Kehadiran Gubernur Jawa Timur dengan menggunakan transportasi massal ini menjadi simbol nyata dukungan terhadap penguatan layanan transportasi publik sekaligus komitmen mendorong wisata edukasi berbasis literasi digital di Kabupaten Gresik.
Gresik Universal Science sendiri telah melalui soft launching pada 24 Desember 2025, bertepatan dengan momentum libur panjang sekolah. Sejak dibuka untuk umum, GUS mencatat kunjungan ribuan masyarakat dari berbagai daerah, didominasi oleh pelajar dan keluarga.
Bupati Gresik Fandi Akhmad Yani menjelaskan bahwa GUS dirancang sebagai ruang wisata edukatif yang mengedepankan literasi digital, sejarah, dan budaya, sehingga pengunjung diharapkan menikmati setiap ruang secara bertahap dan tidak terburu-buru.

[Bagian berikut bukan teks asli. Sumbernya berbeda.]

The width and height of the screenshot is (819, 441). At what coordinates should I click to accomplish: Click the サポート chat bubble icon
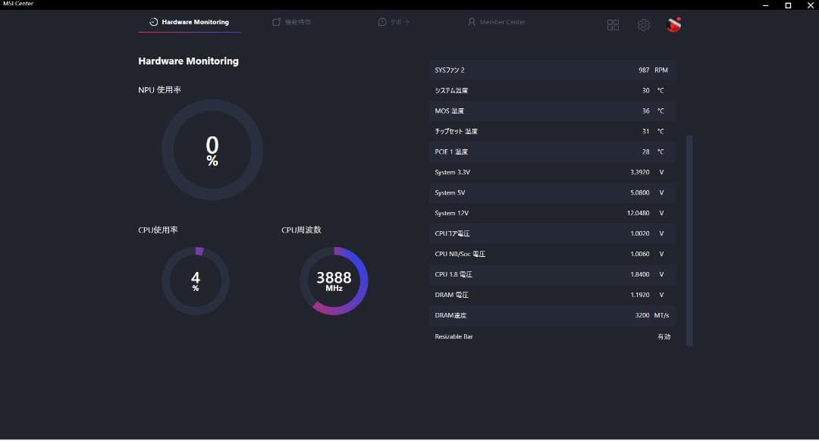pos(382,23)
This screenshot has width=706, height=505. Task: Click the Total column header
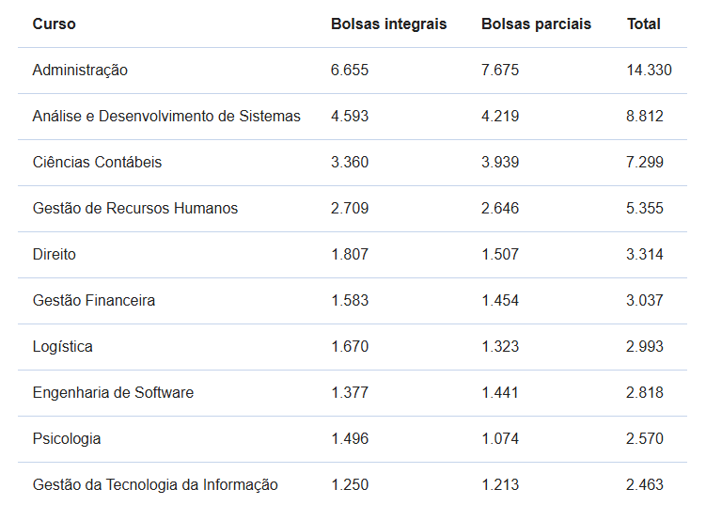644,24
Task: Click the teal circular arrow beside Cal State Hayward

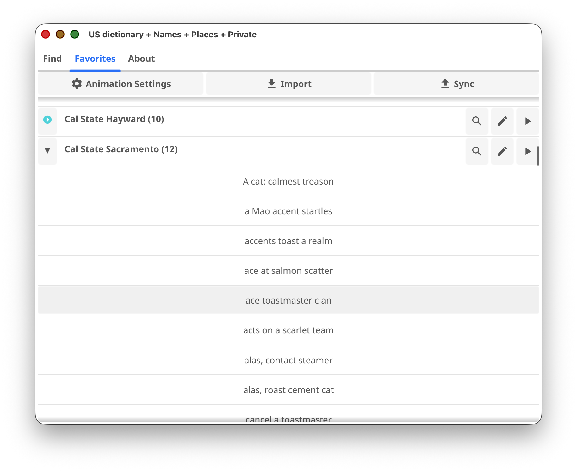Action: (47, 119)
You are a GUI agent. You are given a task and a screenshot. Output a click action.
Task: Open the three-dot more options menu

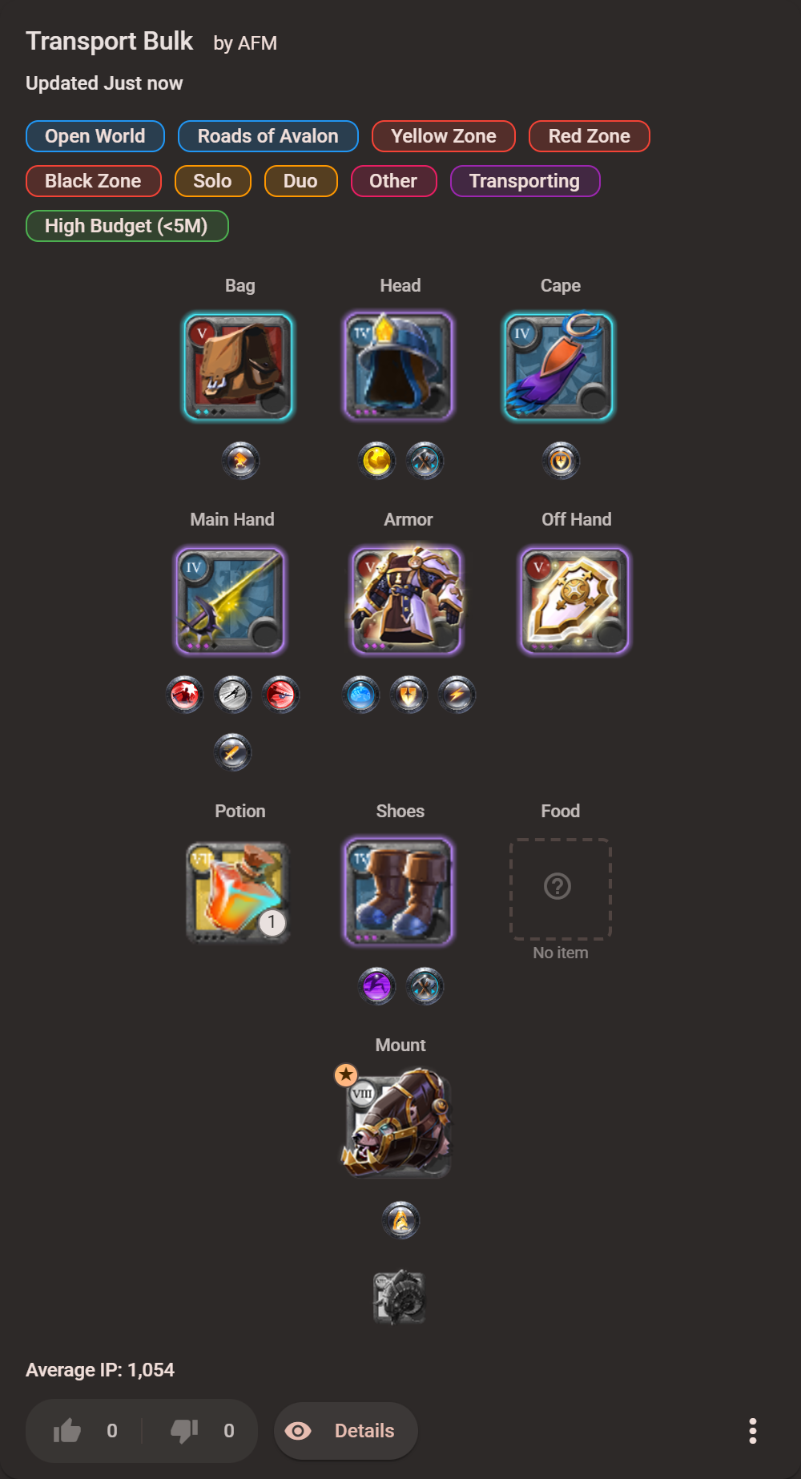[752, 1431]
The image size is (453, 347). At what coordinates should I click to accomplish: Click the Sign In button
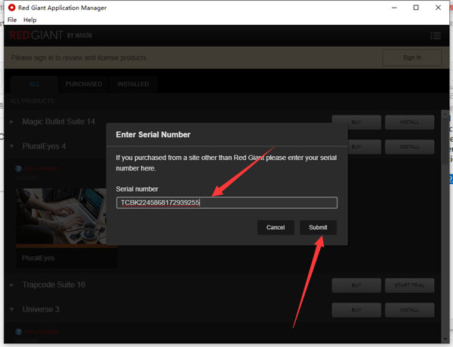(411, 57)
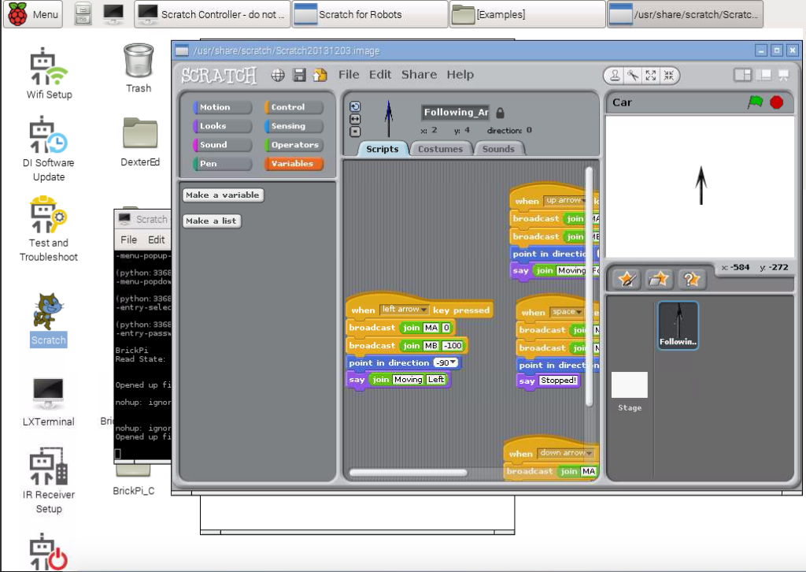Set sprite rotation to don't rotate
The image size is (806, 572).
[354, 132]
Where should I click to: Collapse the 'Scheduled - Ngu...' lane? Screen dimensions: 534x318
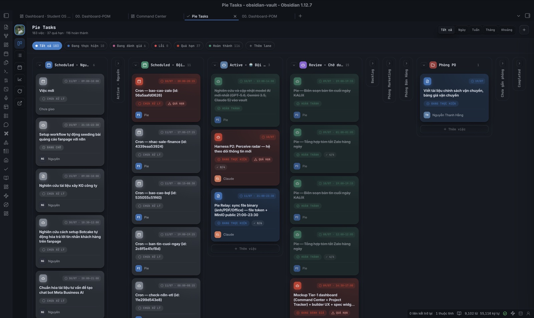(x=40, y=65)
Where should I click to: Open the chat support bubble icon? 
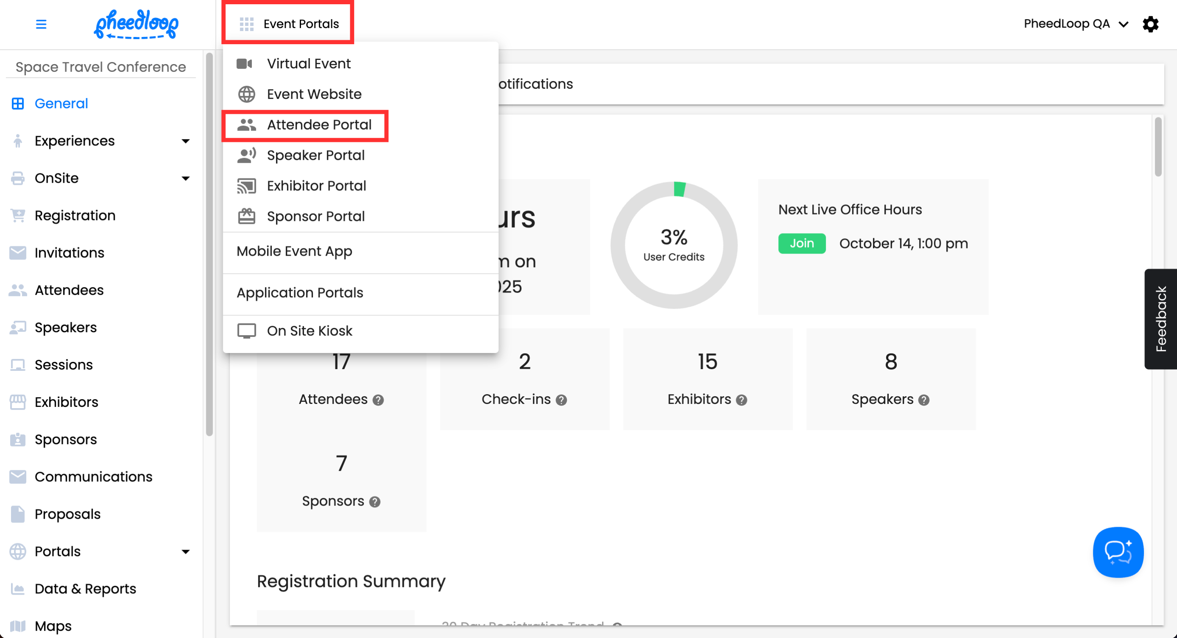tap(1118, 552)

“Tidak perlu terburu-buru saat berkunjung ke GUS. Masyarakat bisa menikmati literasi yang disajikan. Idealnya setiap ruangan dinikmati sekitar 10 menit agar pesan sejarah dan budaya Gresik terserap secara maksimal,” ujar Bupati Yani.
Ia menambahkan, tingginya antusiasme masyarakat sejak soft opening menjadi bukti bahwa wisata edukasi berbasis budaya dan sejarah memiliki daya tarik kuat. GUS diharapkan menjadi ruang belajar alternatif yang menyenangkan, sekaligus sarana penguatan identitas budaya Gresik.
Sementara itu, Gubernur Jawa Timur Khofifah Indar Parawansa menyampaikan apresiasi atas kehadiran GUS sebagai destinasi wisata literasi digital yang menampilkan kekayaan daerah secara komprehensif.
Menurutnya, GUS tidak hanya menyajikan budaya, tetapi juga potret kehidupan sosial dan ekonomi masyarakat di setiap kecamatan.
“Yang ditampilkan di sini sangat lengkap. Bukan hanya budaya, tetapi juga potensi daerah, mulai dari kuliner hingga mata pencaharian masyarakatnya.
Ini bisa menjadi referensi bagi daerah lain dalam memperkenalkan sejarah dan budayanya,” tutur Gubernur Khofifah.
Gubernur Khofifah juga mengimbau masyarakat untuk ikut menjaga seluruh fasilitas GUS.
Ia menilai keberadaan GUS sangat strategis dalam meningkatkan literasi masyarakat dengan pendekatan yang relevan dengan karakter generasi saat ini.
“GUS mengintegrasikan literasi dengan audio visual. Kita tahu saat ini masyarakat cenderung lebih suka mendengar dan melihat. Dengan pendekatan ini, pengetahuan tetap tersampaikan sekaligus meningkatkan taraf literasi,” imbuhnya.
Salah satu ruang yang menarik perhatian khusus Gubernur Khofifah adalah Ruang Damarkurung, yang menampilkan instalasi karya maestro seni Damarkurung, almarhumah Masmundari. Instalasi tersebut dinilai tidak hanya memukau secara visual, tetapi juga kaya nilai sejarah dan budaya lokal.
“Ruang Damarkurung ini luar biasa. Instalasi yang kuat dan menarik ini diharapkan mampu memantik ketertarikan generasi muda serta melahirkan talenta-talenta baru penerus Mbah Masmundari,” ujarnya.
Dari sisi aksesibilitas, Gubernur Khofifah menilai lokasi GUS sangat strategis karena telah terintegrasi dengan rute Bus Trans Jatim, sehingga mudah dijangkau oleh masyarakat luas.
Konektivitas ini semakin menguatkan posisi GUS sebagai destinasi wisata edukasi yang inklusif, ramah keluarga, dan berkelanjutan.